TASK GOAL:
Find every line in the records below that contains the string "dropdown", and copy each of those lines. Matching is case-sensitive.

## start RECORD SET

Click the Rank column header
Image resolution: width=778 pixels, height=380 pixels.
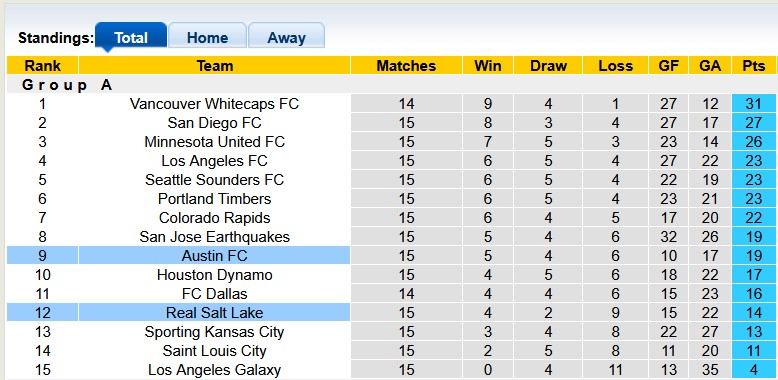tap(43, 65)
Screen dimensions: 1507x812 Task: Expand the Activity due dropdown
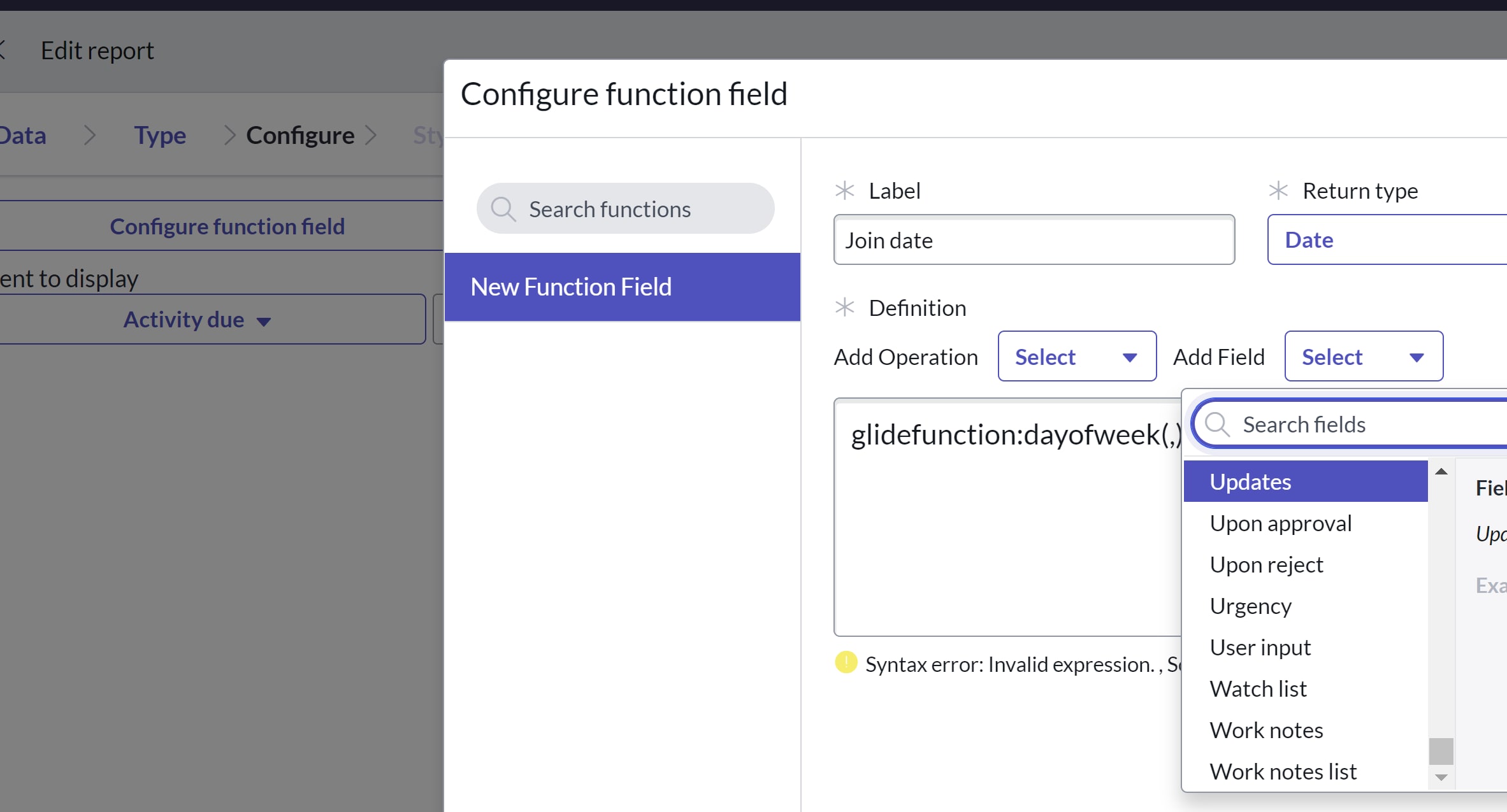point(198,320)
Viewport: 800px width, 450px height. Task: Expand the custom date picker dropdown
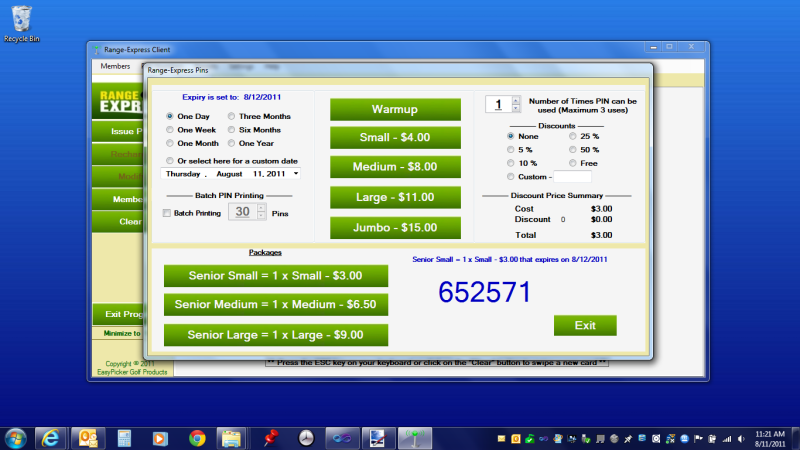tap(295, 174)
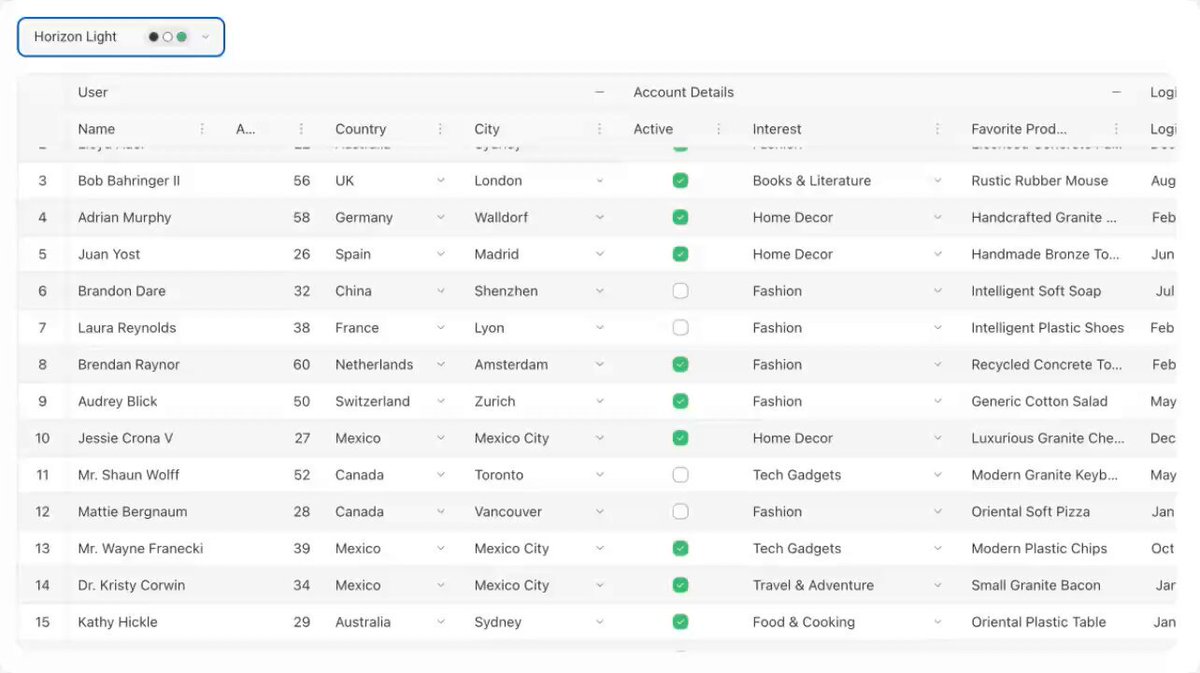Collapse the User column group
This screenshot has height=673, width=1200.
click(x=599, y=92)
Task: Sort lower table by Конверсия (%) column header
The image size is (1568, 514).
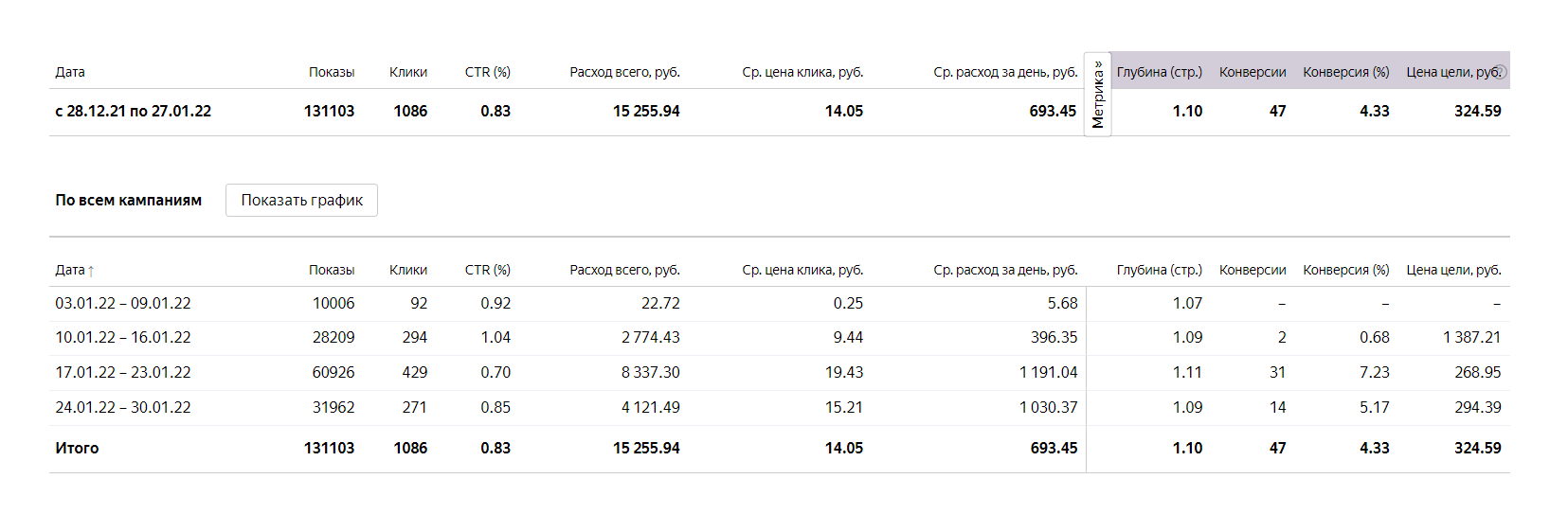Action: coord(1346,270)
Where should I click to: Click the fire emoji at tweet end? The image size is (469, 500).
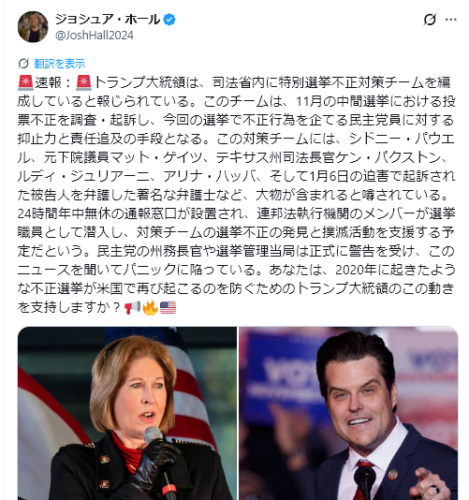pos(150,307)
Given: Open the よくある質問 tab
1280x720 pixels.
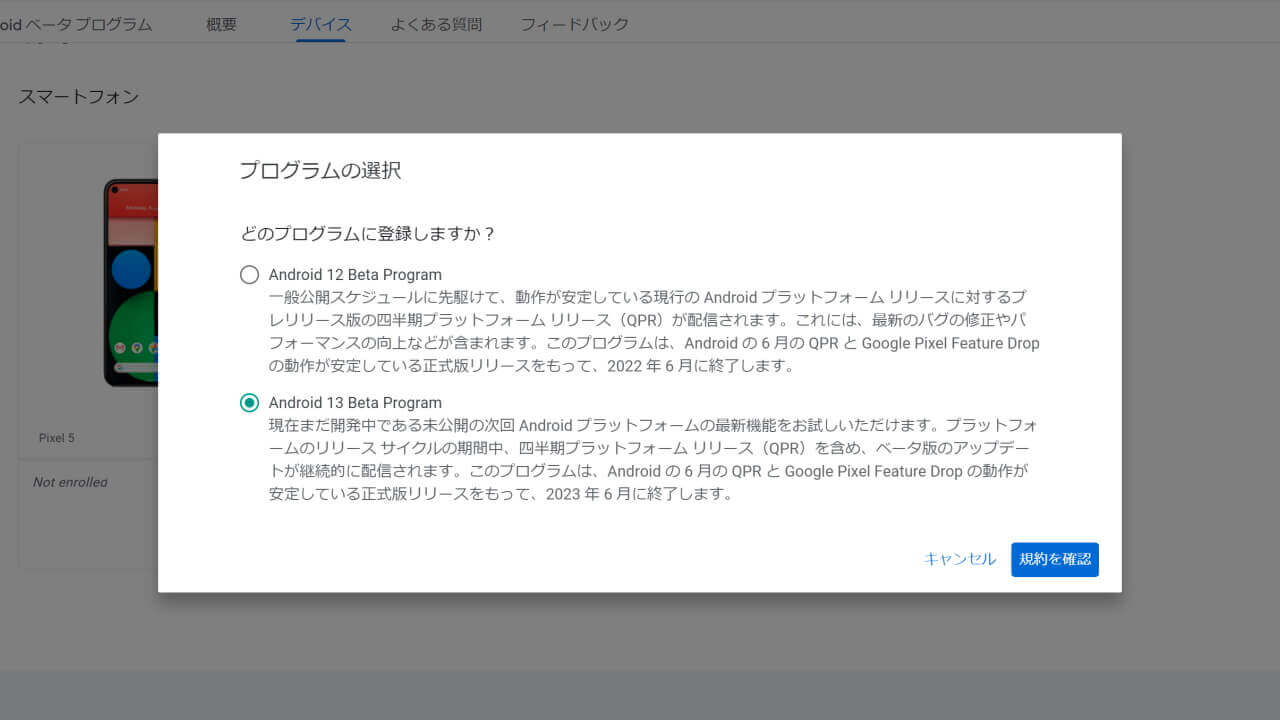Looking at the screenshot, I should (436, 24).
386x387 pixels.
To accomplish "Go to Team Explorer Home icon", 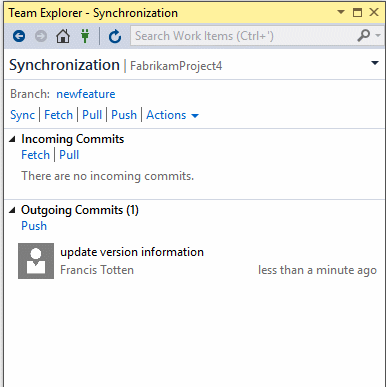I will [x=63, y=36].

## end RECORD SET

SOLUTION TO THE EXERCISE:
Screen dimensions: 1507x812 Task: Expand the Activity due dropdown
Viewport: 800px width, 450px height. Task: Expand the custom date picker dropdown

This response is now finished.